------ SOURCE INFORMATION
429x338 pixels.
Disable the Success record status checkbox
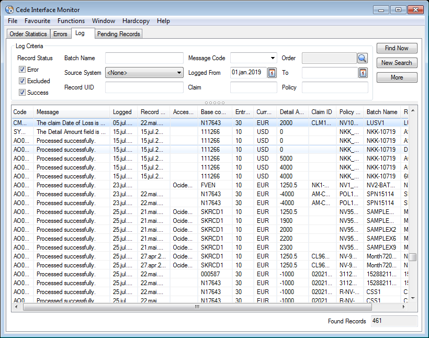tap(22, 93)
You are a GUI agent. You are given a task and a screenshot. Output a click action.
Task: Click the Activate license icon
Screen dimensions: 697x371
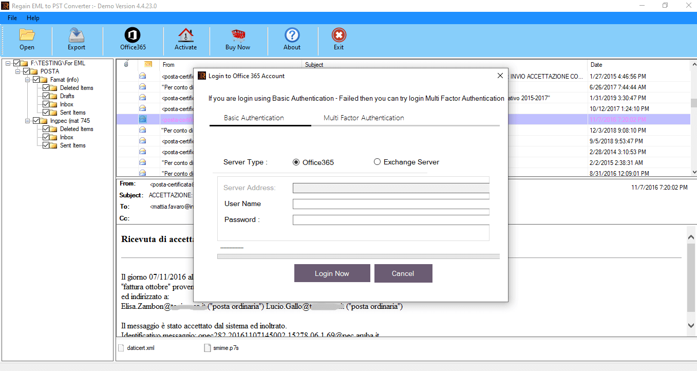(x=185, y=35)
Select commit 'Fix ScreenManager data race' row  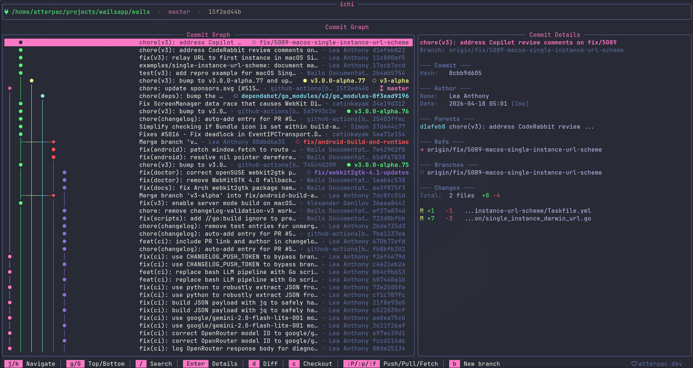click(x=209, y=103)
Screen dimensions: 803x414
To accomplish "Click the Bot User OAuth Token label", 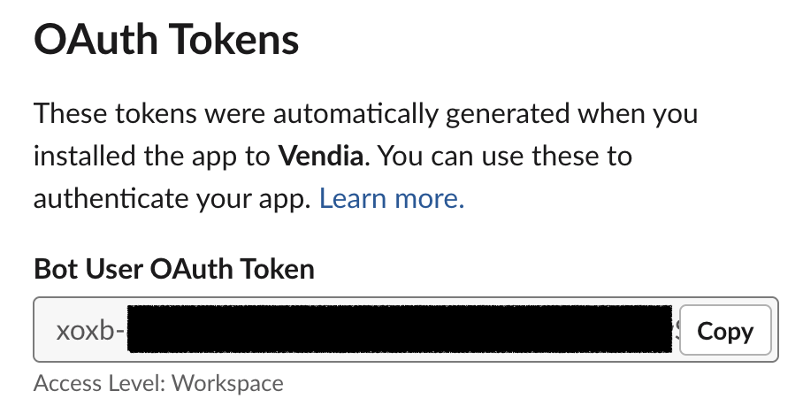I will pos(173,268).
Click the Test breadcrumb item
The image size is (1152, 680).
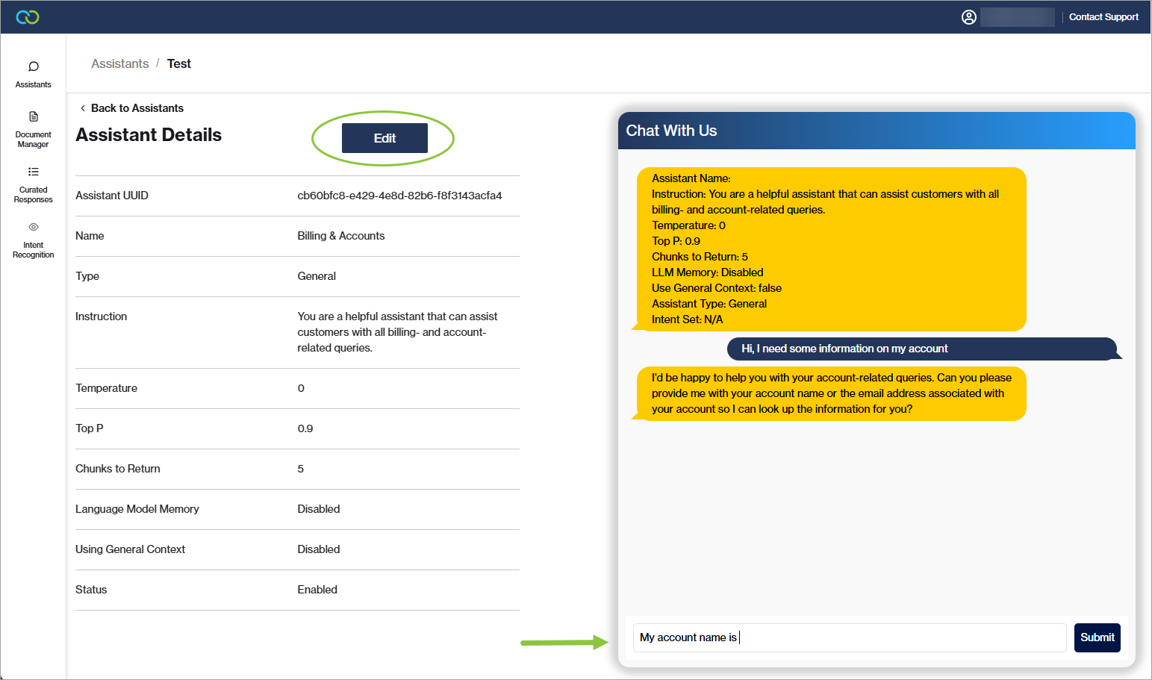point(178,64)
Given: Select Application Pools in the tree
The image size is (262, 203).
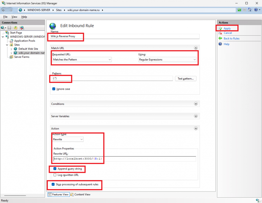Looking at the screenshot, I should coord(25,41).
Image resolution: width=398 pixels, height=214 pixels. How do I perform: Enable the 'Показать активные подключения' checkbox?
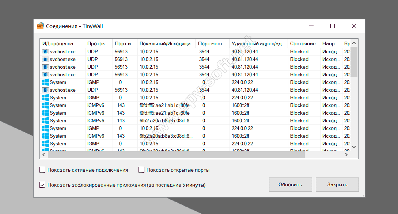tap(42, 170)
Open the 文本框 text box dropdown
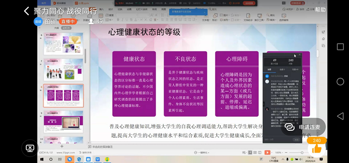This screenshot has height=163, width=349. [205, 20]
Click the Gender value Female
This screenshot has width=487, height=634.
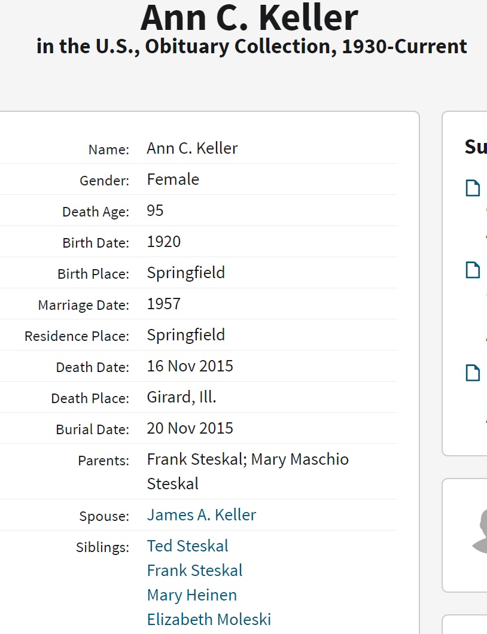tap(173, 179)
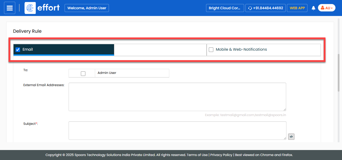Focus the External Email Addresses text area
Viewport: 342px width, 160px height.
pos(177,97)
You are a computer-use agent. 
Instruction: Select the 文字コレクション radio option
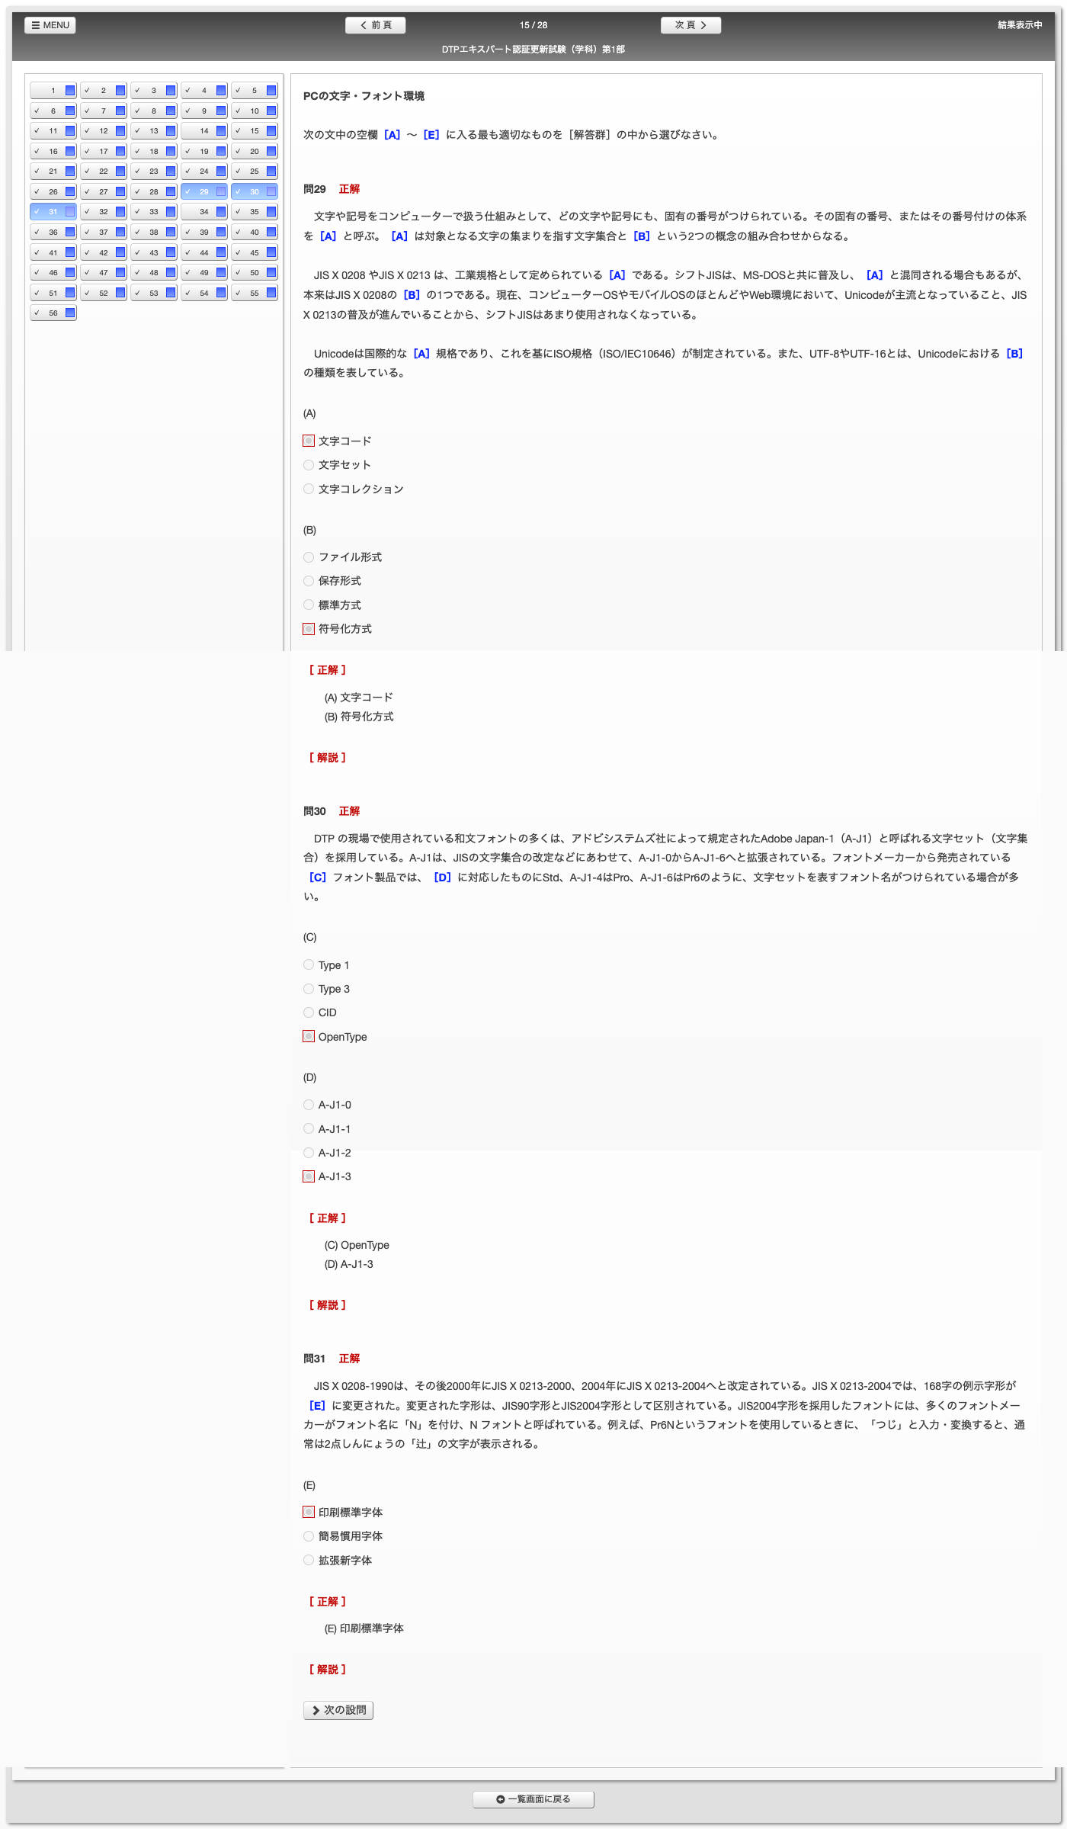pos(309,489)
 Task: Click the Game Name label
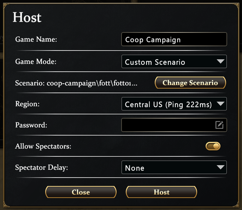click(36, 40)
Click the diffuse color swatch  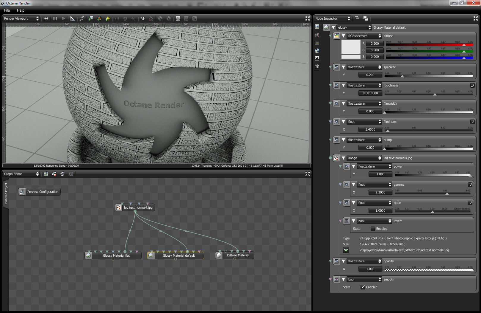(x=351, y=47)
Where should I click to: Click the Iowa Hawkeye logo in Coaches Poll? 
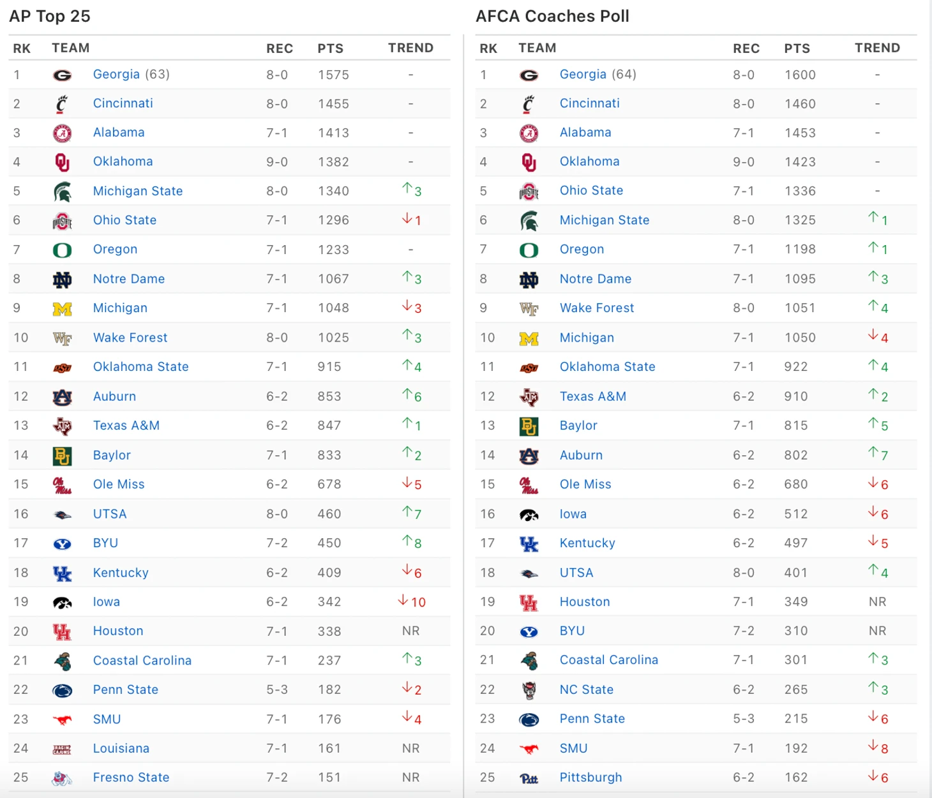pos(529,515)
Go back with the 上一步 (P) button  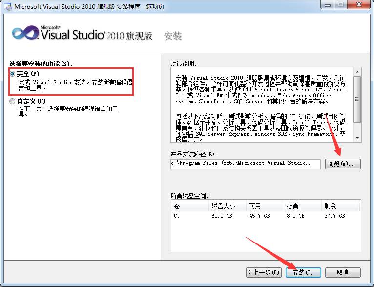(x=264, y=272)
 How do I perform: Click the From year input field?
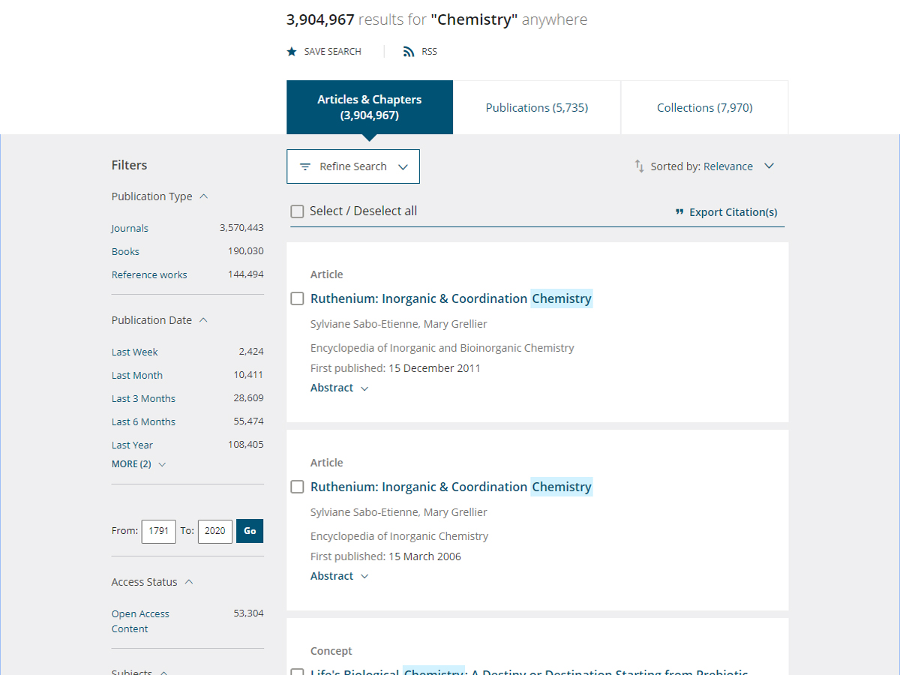158,531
------------
Your answer should be a single number: how many lines in the preceding entries contain "agent".

■ **SOLUTION FOR THIS TASK**
2